Sadly, we know this today also in a negative sense don’t we? When we fail to love, it will likewise be noticed by the world. We know that it can be incredible damaging to the Church’s witness.

Now Jesus presumably teaches us this because it’s always going to be true. But maybe this is true and even more relevant for us in 21st century Australia than at other times and places. Because one thing we are seeing in our culture today is that people, especially young people, are searching for and craving community in which they can experience true love. This is perhaps because so many of our traditional communal structures have broken down.

So love is given a new shape. Love happens in a new space. Love becomes a new sign. Finally, love arises from a new source. All this teaching we covered so far is good stuff, the only problem with it, is that it’s really, really hard! It’s an incredible, if not impossible task to live a life of sacrificial love within the Christian community, and to become such a sign to the world! When we truthfully examine our hearts, do we find much of that sort of sacrificial love within? It’s interesting how central the issue of love is in one of our prayers of confession of sins: ‘We have not loved you with our whole heart, and we have not loved our neighbour as ourselves.’ That’s the truth of the matter!

But the good news is, is that in Jesus we find not only a new shape for love, but a new source of love. We find not only a new pattern for love, but a new power for love. Jesus’ sacrificial death on the Cross is not only our example of love, it is his love acted out for us. Jesus is pointing to this when he says, ‘Just as I have loved you, you also should love one another’. The ‘as I have loved you’ is not only saying: ‘Look and follow my example’, but it’s also saying, ‘By going to the Cross for you, I am actually enabling and empowering you to love. That’s what makes it possible for you to even begin to live these lives of self-sacrificial love.’

Because it’s as Jesus gives his life for us on the Cross, that there is forgiveness of sins for us, and that he defeats the powers of evil for us. So he frees us all from this life turned in on ourselves. He rescues us from the path of love-less-ness. Jesus has loved us and continues to love us, so that we can love one another. Jesus himself is a deep well of love from which we draw. In 1 John 3:16 it is said like this: ‘We know love by this, that he laid down his life for us, and we ought to lay down our lives for one another’.

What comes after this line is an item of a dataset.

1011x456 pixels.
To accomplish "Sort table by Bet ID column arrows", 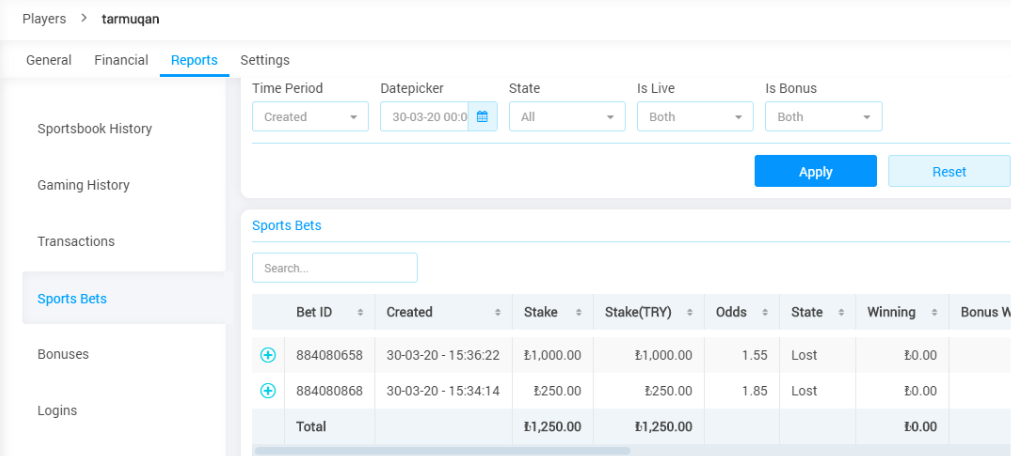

And as we think about how we actually receive his love, it’s worth considering an interesting, or rather vital, connection here. The same night Jesus gives us this new commandment, is the night he also institutes a new meal saying this is the ‘new covenant’ in my blood. There is a connection between the new command of love and the new covenant meal of love. It’s through this Sacrament that all the benefits of what Jesus accomplished on the Cross are given to us, so that we continually receive the love of Christ as we attend this meal. Jesus has left us his meal of love, and he has sent us his Holy Spirit. We remember that the first fruit of the Spirit is… love.

St Paul say in Romans 5 that ‘…God’s love has been poured into our hearts through the Holy Spirit that has been given to us.’  This means that this is something anyone can pray for with great confidence when love seems to be lacking. Are you struggling to love your spouse? Your family? Someone in your congregation? Come to Holy Communion. Receive the love of Christ anew. Pray to God, and ask for the Holy Spirit to work in you his fruit of love. In Jesus there is a new source of love. You’ll be amazed at how receptive people can be in reconciling differences after sharing in this holy and love-filled meal!

So, love is given a new shape – that of sacrificial love. Love happens in a new space – the Christian community. Love becomes a new sign – of where Jesus’ disciples can be found in the world. And love arises from a new source – from Jesus himself, for he has loved us all to the end. ‘I give you a new commandment, that you love one another. Just as I have loved you, you also should love one another. By this everyone will know that you are my disciples, if you have love for one another.’ Amen.